Unlike most popular science books, The Selfish Gene is only partly synoptic; much of its argument is, I believe, quite original. One of Dawkins’s most original chapters deserves particular comment. He applies the mechanisms of selection and self-preservation to culture, and comes up with the notion of a ‘meme’; an idea or a fashion which propagates because it contains within it the means of reproduction. On the simplest level, people once started wearing baseball caps back to front because they were convinced that it was intimately connected to sophistication and, probably, sexual desirability. On a larger level, religions spread effectively when they contain the injunction both to bring up your children in faith and to evangelise — Christianity and Islam being much more successful religions, numerically than non-evangelising faiths — and to invent rewards which can’t be disproved. It’s a brilliant idea, and one which, I guess, has directly or indirectly influenced the thinking of millions of actors in our culture. Left-leaning dons were once fond of saying that Mrs Thatcher’s 1980s were a triumph of the selfish gene culture; a more thoughtful analysis might, indeed, prove that the ideology which transformed the world of 1980 into the world of 1990 was through the use of meme theory. Those freedoms spread because, as Mrs Thatcher saw very well, it was in their nature to do so.

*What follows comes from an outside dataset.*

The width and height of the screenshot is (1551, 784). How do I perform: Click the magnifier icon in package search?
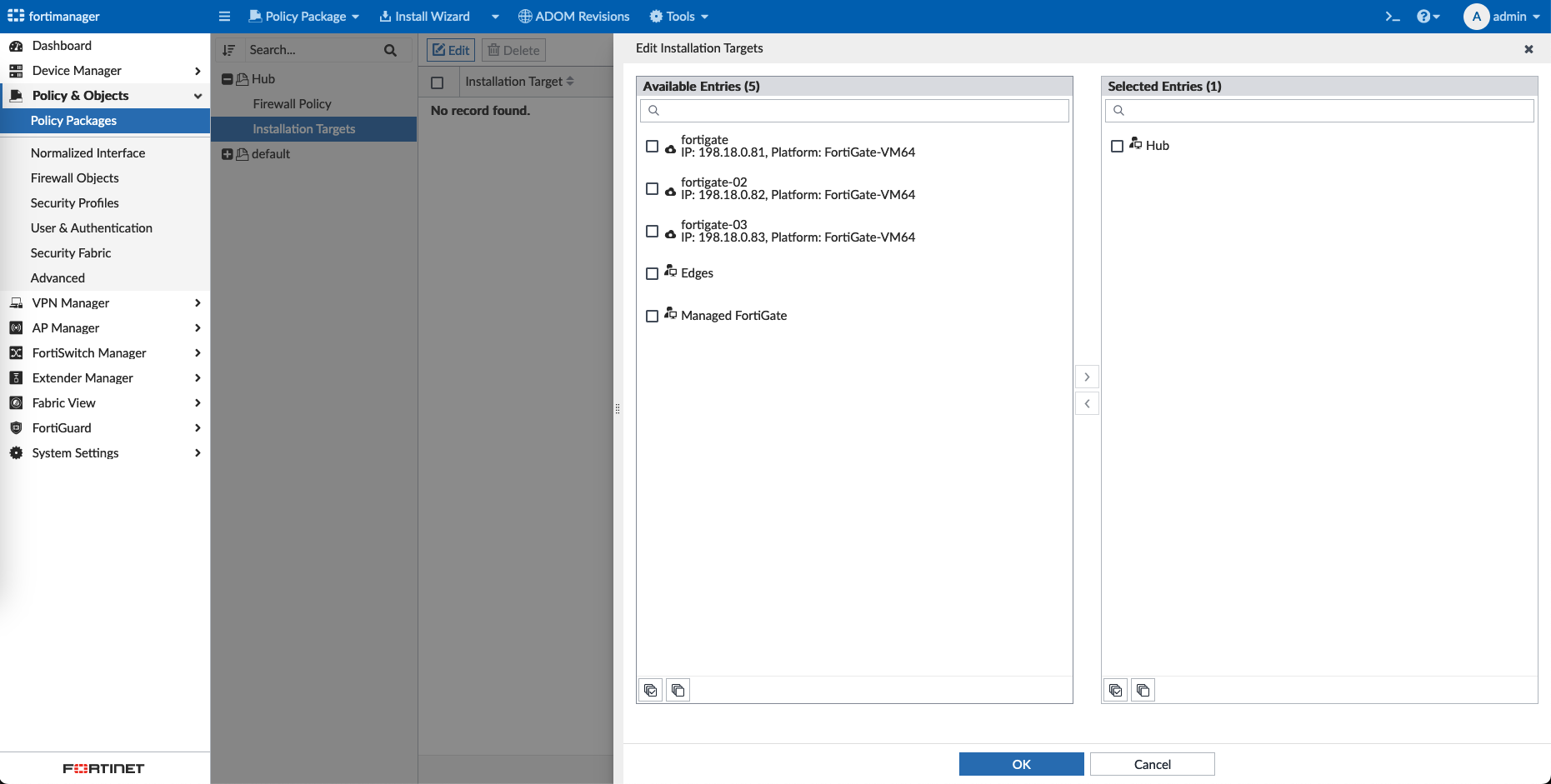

Along with the 30th anniversary reissue of the book, Oxford is simultaneously publishing a festschrift of responses to the book, from professional colleagues as well as philosophers, a beyond-parody bishop and Philip Pullman, immediately proving that Dawkins’s world view is not, as is sometimes carelessly said, lacking in imaginative nutrition. It’s an interesting series of essays, but, I have to say, it does unintentionally demonstrate that Dawkins’s subject is not necessarily that easy to understand. Reading Dawkins after the contributions of a number of his colleagues, one has to conclude that he writes about it much better than anyone else.

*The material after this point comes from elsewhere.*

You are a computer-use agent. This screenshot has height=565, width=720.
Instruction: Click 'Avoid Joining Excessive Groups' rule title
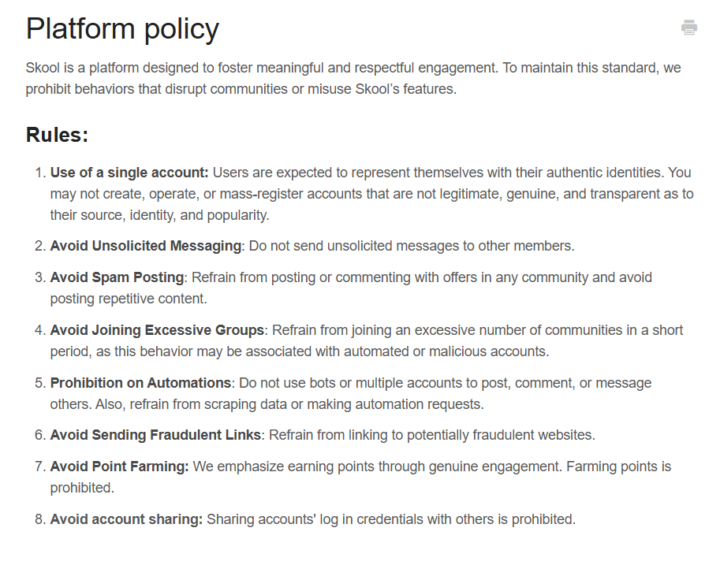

If we are not to sink into the intellectual dark ages, there is no other bulwark than the truth, which The Selfish Gene overwhelmingly embodies. With that on the bookshelves, I suppose we need to worry a little less when we read the terrifying finding that 45 per cent of Americans in a recent poll believe that God created life on earth at some point in the last 10,000 years. Truth may not always seem a sufficient defence against determined, wicked ignorance; but it is some consolation to have it so easily and convincingly available as in this great book.